Extracted text:
================================

Gerry Adams and Caoimhghín Ó Caoláin reacted angrily to last Thursday's IMC report

Gerry Adams and Caoimhghín Ó Caoláin reacted angrily to last Thursday's IMC report

At one time a hall of mirrors was a standard funfair spectacle as familiar as the ghost train and helter-skelter to our parents and grandparents. Anyone entering a hall of mirrors faced multiple distorted images of themselves and others. Faces were elongated or squashed flat, thin people became fat, tall would be transformed into small, beautiful into ugly. Mirrors reflected into mirrors reflecting into mirrors until everyone became lost in a maze of images and no one could be certain of the way out.

Of course, at the funfair such manipulation of our perceptions is amusing and harmless and outside, the world has not been turned upside down and everything reverts back to normal when you leave the hall.

But when such a spectacle is applied to a political process, particularly when it professes to be a process of conflict resolution, then it is far from funny and decidedly more dangerous. But this is what has been happening to the Peace Process in recent months.

Since the DUP collapsed negotiations in December and scuttled the return to power sharing by demanding the public humiliation of republicans, the Peace Process has been turned upside down to facilitate anti-Agreement unionism by attempting to undermine the largest pro-Agreement party in the North. And at the centre of it all has been a hall of mirrors involving the PSNI, Special Branch, IMC and British and Irish governments.

================================

Request a:
Transcribe the records, starting at the line that contains "has width=900, height=606." and ending at the last line of the records.

================================

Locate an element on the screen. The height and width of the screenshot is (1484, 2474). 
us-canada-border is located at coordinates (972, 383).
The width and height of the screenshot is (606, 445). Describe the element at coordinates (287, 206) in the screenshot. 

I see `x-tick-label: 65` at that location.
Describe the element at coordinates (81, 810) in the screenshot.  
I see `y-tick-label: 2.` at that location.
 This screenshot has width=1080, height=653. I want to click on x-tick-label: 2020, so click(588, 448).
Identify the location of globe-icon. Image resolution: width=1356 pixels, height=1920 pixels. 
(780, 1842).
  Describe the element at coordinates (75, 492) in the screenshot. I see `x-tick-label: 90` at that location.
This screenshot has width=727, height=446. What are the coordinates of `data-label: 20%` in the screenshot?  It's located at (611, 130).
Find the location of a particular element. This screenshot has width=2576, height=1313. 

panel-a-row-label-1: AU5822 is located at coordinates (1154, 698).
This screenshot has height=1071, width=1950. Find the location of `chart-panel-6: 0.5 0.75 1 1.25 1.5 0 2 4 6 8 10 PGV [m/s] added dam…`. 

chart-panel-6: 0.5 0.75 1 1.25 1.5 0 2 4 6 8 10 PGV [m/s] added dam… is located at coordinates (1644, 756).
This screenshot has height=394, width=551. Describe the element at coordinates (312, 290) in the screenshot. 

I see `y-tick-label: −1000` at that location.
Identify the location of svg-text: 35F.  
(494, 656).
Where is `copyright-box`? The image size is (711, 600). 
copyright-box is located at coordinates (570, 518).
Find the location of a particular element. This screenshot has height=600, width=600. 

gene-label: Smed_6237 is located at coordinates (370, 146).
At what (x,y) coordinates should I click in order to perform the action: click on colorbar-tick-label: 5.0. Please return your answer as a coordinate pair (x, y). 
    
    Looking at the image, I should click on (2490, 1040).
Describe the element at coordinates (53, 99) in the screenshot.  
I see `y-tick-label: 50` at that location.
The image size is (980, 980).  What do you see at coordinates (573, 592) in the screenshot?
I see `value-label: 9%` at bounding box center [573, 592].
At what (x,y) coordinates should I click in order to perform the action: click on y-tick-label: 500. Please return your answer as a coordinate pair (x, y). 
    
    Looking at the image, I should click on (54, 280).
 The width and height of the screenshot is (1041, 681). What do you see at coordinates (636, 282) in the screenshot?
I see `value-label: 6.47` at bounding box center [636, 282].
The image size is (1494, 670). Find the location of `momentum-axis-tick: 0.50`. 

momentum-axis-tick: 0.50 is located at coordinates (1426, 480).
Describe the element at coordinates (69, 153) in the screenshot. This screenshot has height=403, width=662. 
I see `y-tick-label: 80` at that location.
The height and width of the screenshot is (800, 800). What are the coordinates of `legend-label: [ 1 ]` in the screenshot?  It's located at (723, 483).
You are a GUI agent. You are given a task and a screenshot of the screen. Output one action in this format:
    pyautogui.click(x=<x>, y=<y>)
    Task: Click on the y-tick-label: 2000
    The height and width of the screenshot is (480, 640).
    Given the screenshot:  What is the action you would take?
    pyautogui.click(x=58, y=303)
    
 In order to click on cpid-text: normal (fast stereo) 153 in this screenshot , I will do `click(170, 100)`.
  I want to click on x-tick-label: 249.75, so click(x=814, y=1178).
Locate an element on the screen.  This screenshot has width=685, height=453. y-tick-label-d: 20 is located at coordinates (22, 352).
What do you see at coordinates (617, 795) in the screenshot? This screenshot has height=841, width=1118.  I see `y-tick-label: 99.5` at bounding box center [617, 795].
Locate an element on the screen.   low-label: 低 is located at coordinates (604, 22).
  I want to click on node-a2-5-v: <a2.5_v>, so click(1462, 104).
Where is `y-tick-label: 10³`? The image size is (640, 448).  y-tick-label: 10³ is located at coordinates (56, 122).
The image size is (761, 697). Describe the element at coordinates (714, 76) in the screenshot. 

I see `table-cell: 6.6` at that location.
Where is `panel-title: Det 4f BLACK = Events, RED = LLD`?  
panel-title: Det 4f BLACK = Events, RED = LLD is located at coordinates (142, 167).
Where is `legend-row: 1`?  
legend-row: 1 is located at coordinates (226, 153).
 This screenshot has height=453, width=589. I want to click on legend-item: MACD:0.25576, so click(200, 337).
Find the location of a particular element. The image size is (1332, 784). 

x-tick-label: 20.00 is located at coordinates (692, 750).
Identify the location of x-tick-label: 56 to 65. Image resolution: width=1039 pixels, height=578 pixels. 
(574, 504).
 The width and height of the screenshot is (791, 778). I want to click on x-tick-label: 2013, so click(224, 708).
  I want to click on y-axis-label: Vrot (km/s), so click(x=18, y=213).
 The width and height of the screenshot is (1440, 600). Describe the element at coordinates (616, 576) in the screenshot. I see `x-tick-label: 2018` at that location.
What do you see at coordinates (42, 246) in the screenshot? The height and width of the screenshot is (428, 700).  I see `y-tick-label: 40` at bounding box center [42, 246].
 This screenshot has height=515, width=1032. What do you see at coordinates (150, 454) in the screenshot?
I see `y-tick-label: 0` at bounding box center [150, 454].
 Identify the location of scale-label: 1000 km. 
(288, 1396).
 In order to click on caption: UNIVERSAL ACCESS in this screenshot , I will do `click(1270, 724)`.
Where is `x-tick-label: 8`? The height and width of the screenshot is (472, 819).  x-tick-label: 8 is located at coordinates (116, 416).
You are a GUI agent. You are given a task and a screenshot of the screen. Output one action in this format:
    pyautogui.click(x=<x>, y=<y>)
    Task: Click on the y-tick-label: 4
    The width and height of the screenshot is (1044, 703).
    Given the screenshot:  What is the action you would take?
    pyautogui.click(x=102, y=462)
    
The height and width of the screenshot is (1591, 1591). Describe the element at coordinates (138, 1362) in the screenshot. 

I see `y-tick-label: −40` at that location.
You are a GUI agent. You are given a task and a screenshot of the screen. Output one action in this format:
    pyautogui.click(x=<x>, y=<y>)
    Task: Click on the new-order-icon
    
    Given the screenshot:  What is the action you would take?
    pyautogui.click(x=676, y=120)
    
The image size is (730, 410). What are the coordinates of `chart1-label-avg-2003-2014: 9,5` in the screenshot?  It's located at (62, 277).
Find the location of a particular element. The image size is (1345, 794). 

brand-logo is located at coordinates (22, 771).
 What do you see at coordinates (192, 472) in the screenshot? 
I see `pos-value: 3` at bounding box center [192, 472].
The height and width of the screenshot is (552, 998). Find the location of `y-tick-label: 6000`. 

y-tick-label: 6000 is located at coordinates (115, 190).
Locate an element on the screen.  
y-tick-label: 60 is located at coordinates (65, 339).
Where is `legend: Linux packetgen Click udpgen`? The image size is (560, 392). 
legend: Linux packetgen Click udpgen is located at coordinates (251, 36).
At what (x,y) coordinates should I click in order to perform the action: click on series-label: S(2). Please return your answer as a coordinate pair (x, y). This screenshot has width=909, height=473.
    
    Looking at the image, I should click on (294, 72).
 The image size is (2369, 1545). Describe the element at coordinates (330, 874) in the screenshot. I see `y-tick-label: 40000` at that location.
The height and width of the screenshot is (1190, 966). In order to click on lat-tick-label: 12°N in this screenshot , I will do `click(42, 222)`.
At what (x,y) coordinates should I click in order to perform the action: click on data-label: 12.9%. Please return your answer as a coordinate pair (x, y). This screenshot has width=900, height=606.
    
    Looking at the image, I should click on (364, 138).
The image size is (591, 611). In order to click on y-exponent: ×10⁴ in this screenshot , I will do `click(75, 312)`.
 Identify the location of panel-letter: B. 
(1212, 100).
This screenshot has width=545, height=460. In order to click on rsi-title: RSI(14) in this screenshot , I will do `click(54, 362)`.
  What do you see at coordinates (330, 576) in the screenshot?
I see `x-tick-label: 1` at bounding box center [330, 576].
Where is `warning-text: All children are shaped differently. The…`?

================================

Request b:
Using the piece on the Peace Process, say whether each statement agrees with it, giving yes or no and quoting the deciding words: (i) The DUP collapsed negotiations in December. (ii) A hall of mirrors was once a standard circus spectacle. (iii) Gerry Adams and Caoimhghín Ó Caoláin welcomed last Thursday's IMC report.

Exercise response a:
At what (x,y) coordinates should I click in order to perform the action: click on data-label: 12.9%. Please return your answer as a coordinate pair (x, y). This screenshot has width=900, height=606.
    
    Looking at the image, I should click on (364, 138).
The image size is (591, 611). In order to click on y-exponent: ×10⁴ in this screenshot , I will do `click(75, 312)`.
 Identify the location of panel-letter: B. 
(1212, 100).
This screenshot has width=545, height=460. In order to click on rsi-title: RSI(14) in this screenshot , I will do `click(54, 362)`.
  What do you see at coordinates (330, 576) in the screenshot?
I see `x-tick-label: 1` at bounding box center [330, 576].
Where is `warning-text: All children are shaped differently. The…`?

Exercise response b:
(i) Yes: "Since the DUP collapsed negotiations in December"
(ii) No: "a hall of mirrors was a standard funfair spectacle"
(iii) No: "Gerry Adams and Caoimhghín Ó Caoláin reacted angrily to last Thursday's IMC report"